Alma se encogió de hombros.

—Intercambiar vuestros teléfonos, querida —dijo despacio—. ¿Qué si no?

El viaje hasta Elvenbane fue largo y corto a la vez. Eran dos horas de camino, pero Alma estuvo dormitando en el asiento de atrás mientras Jow y Pete charlaban sobre trivialidades: Pete al volante y Jow a su lado, sonriendo como un niño con un juguete nuevo. Todo les interesaba, desde las anécdotas más triviales a las opiniones sobre cualquier tema que tuviera a bien salir. Coincidían en todas las cuestiones importantes, de todas formas, y cuando aparecía una discrepancia trivial, como si preferían el vino tinto o el blanco, hacían grandes aspavientos mientras reían bulliciosos. Cuando ella hablaba, él asentía con una sonrisa dibujada en su rostro sereno; cuando él contaba algo, era ella la que miraba como si se le estuviera revelando el Gran Esquema del Universo. Alma escuchaba, sintiéndose a gusto, dejándose mecer a ratos por los flujos y reflujos de la atracción en su estado más puro e inocente, mirando por la ventana hacia la campiña británica con una expresión de complacencia en el rostro.
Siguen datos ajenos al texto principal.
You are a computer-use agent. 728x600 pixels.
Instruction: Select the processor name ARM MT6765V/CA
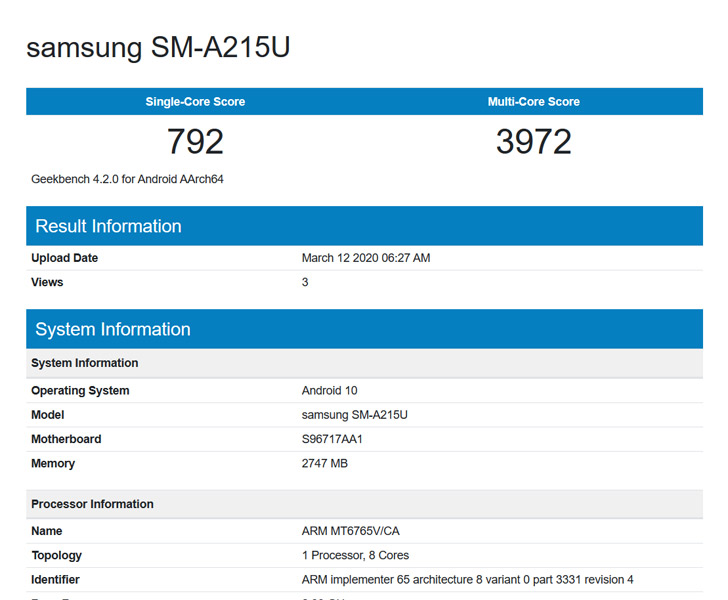point(351,531)
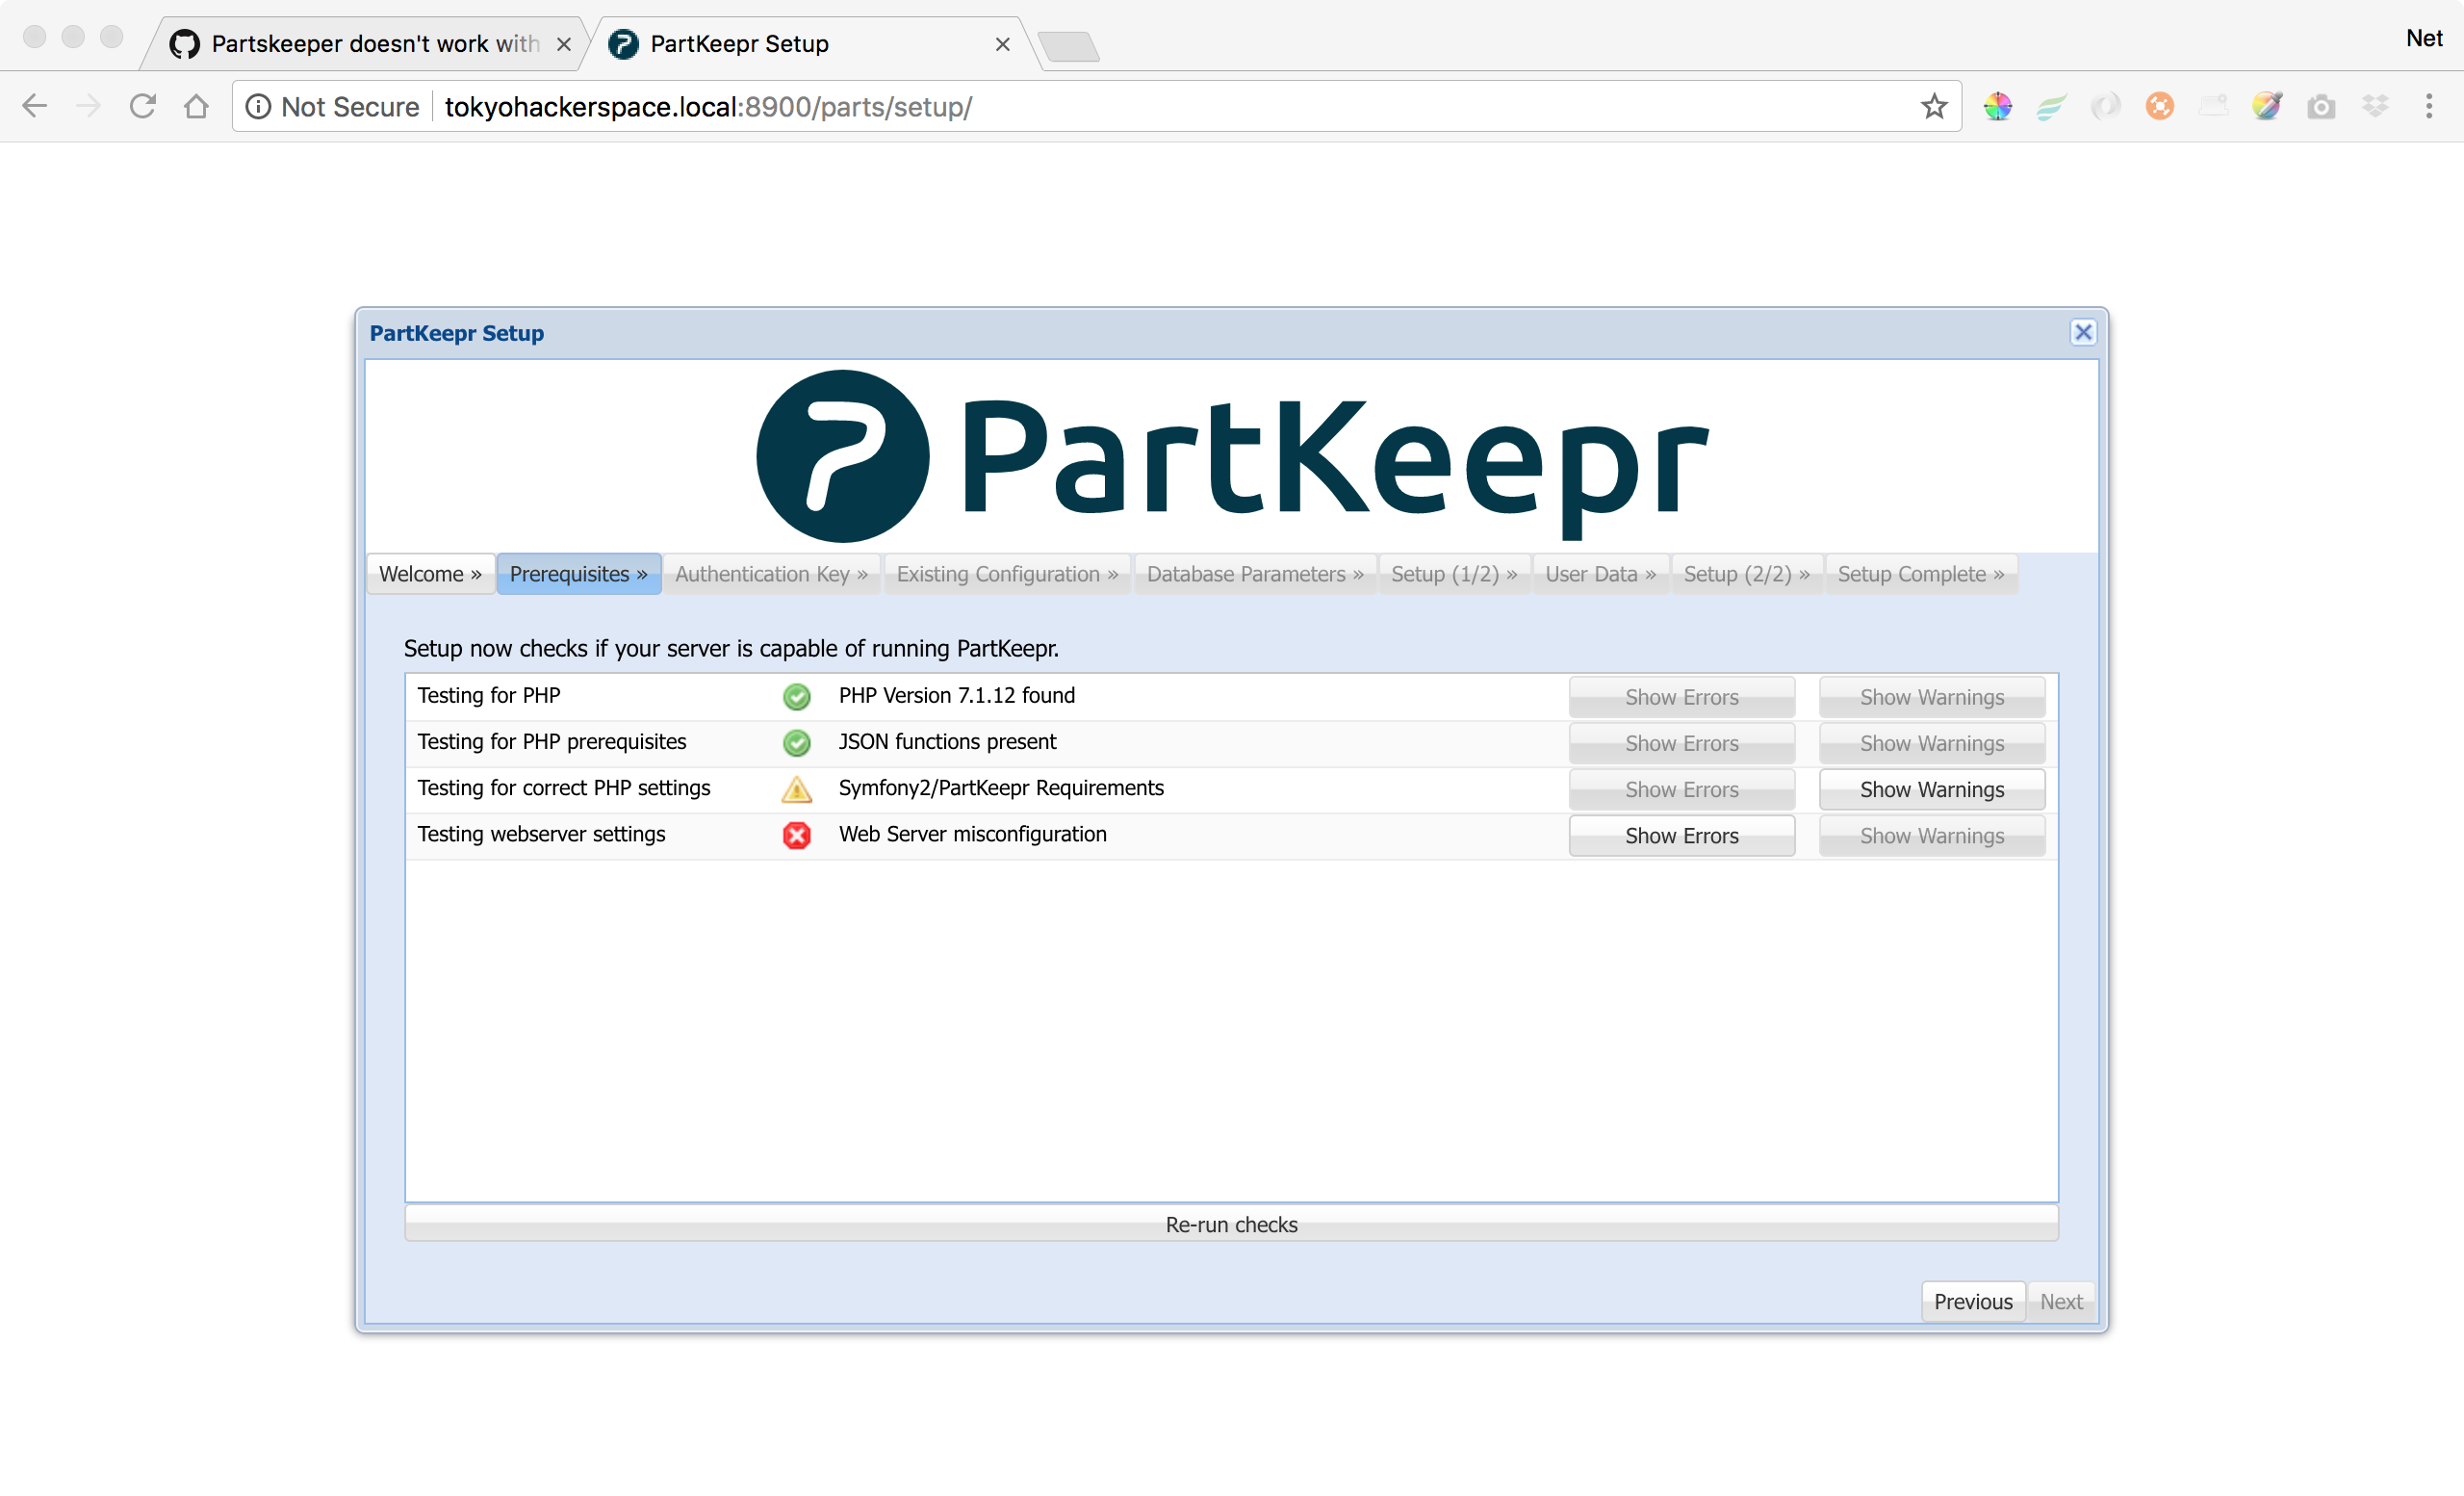
Task: Click the red error icon for webserver settings
Action: [796, 835]
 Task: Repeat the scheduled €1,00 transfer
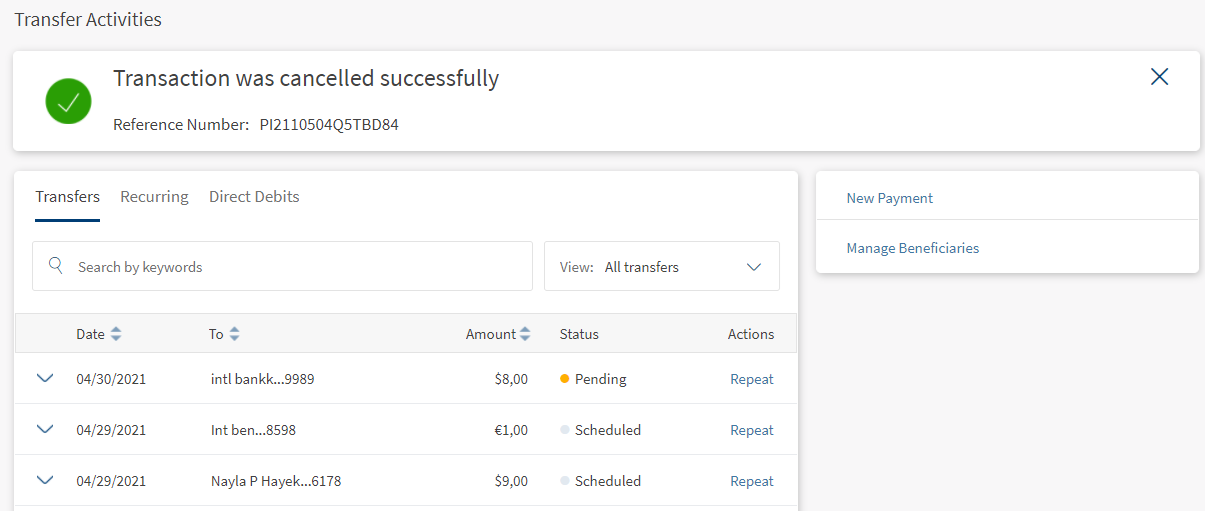[x=751, y=430]
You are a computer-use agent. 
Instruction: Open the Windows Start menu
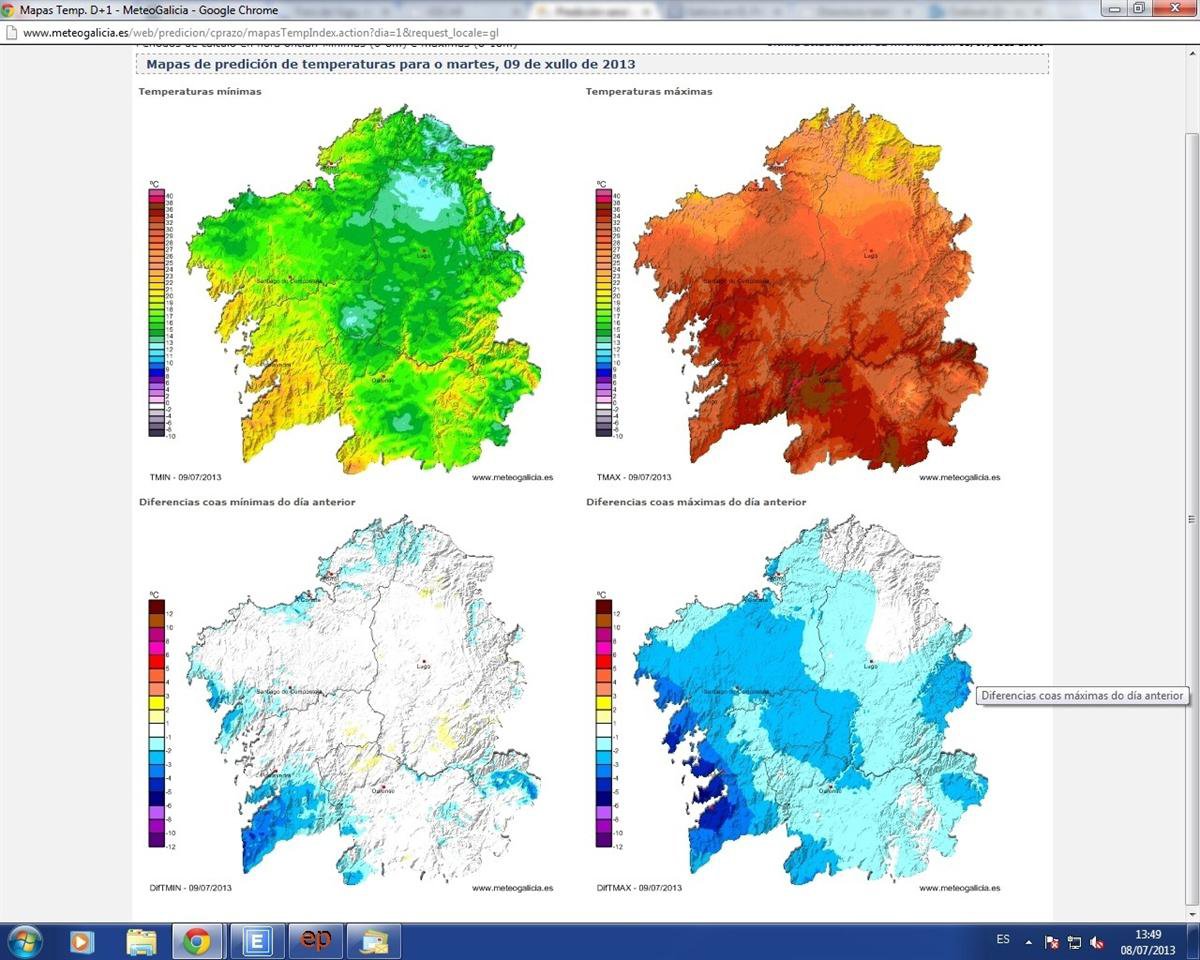coord(24,941)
Cuando se encontraron con el atasco de tráfico, aún faltaba una buena media hora para llegar al pueblo.

—Dios mío —soltó Pete—. Sabía que había problemas para llegar, pero no esperaba esto… ¡Aún falta mucho!

—Yo tenía que haberlo sabido —reconoció Jow—. Había visto imágenes en las noticias. Es algo… alucinante.

—Tus hormonas han estado distraídas, cielo. No pasa nada —exclamó Alma, suspirando desde el asiento trasero y esbozando una sonrisa—. Yo sí lo sabía. ¿Olvidé mencionarlo? Parece que tenemos una buena caminata por delante.

—¿Olvidó mencionarlo? —exclamó Jow, imitándola—. ¡Pero qué mentirosa es usted!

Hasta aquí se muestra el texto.